2
votes

I'm writing a Haskell function that takes 2 substitutions as arguments. I've handled the case where if either of the arguments is Nothing, then the function will return Nothing. If neither one is Nothing, it should combine them into a single substitution. I've done the following:

args :: Maybe (Subst a) -> Maybe (Subst a) -> Maybe (Subst a)
args (Just v) (Just v') = Just (v ++ v')
args _        _         = Nothing

However, I'm receiving errors that the expected type doesn't match the actual type. I'm confused as to why. Any ideas?

2

2 Answers

3
votes

The type of ++ is

(++) :: [a] -> [a] -> [a]

but you're trying to apply it to two values of type Subst a.

You could write a helper function combineSubs like this:

combineSubs :: Subst a -> Subst a -> Subst a
combineSubs (S xs) (S ys) = S (xs ++ ys)

WHAT THIS EXERCISE ASKS ▸
**a.** Repeat the part of the Haskell substitution Q&A from "I'm writing a" up to and including "Just (v ++ v')".
**b.** Go on with the Haskell substitution Q&A, picking up right after its last line.
The rows that come next are not needed for any of this work.

(Collected data entries)
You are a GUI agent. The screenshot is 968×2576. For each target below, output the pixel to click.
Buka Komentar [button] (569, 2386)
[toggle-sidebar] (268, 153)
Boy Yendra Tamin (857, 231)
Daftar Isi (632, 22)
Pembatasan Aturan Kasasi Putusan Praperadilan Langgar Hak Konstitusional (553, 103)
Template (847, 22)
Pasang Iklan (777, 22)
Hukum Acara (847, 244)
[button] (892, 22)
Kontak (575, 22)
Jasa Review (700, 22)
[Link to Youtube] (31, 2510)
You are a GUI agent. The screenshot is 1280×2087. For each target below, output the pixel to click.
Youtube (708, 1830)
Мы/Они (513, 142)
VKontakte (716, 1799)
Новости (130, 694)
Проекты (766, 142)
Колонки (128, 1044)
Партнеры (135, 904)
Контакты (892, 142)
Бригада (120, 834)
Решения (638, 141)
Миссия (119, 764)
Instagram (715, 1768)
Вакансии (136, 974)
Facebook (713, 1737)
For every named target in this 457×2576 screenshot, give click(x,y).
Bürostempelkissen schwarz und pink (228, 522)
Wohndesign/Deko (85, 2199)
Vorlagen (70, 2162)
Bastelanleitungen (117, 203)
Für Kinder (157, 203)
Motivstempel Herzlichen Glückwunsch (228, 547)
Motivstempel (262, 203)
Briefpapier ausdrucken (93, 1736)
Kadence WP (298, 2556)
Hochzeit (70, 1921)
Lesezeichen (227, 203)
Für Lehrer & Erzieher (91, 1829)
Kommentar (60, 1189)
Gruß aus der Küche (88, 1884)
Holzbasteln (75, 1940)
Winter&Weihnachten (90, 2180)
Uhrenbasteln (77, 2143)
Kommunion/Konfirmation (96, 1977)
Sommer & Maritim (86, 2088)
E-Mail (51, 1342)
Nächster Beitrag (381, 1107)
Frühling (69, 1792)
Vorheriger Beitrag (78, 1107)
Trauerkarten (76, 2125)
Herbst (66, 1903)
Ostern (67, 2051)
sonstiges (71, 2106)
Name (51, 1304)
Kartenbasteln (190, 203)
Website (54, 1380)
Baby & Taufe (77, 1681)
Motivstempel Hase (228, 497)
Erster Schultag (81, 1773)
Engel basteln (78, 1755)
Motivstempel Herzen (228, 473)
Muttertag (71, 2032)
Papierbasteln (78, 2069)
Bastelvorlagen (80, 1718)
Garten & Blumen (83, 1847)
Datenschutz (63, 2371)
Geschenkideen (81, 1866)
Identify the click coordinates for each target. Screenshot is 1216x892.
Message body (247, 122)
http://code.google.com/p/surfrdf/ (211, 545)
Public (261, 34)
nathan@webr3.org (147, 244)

WRITTEN ANSWERS ▸
**a.**
I'm writing a Haskell function that takes 2 substitutions as arguments. I've handled the case where if either of the arguments is Nothing, then the function will return Nothing. If neither one is Nothing, it should combine them into a single substitution. I've done the following:

args :: Maybe (Subst a) -> Maybe (Subst a) -> Maybe (Subst a)
args (Just v) (Just v') = Just (v ++ v')

**b.**
You can also pattern match on S in the arguments of your function args.

2
votes

Just a remark to your architecture:

Is there really a difference between no substitution (which would be Nothing here) and an "empty" substituion S []? If not, you probably should drop the Maybe level and code missing substitutions simply as S []. If there is a difference, you might consider to add this case to Subst, e.g. data Subst a = S [(String,a)] | None.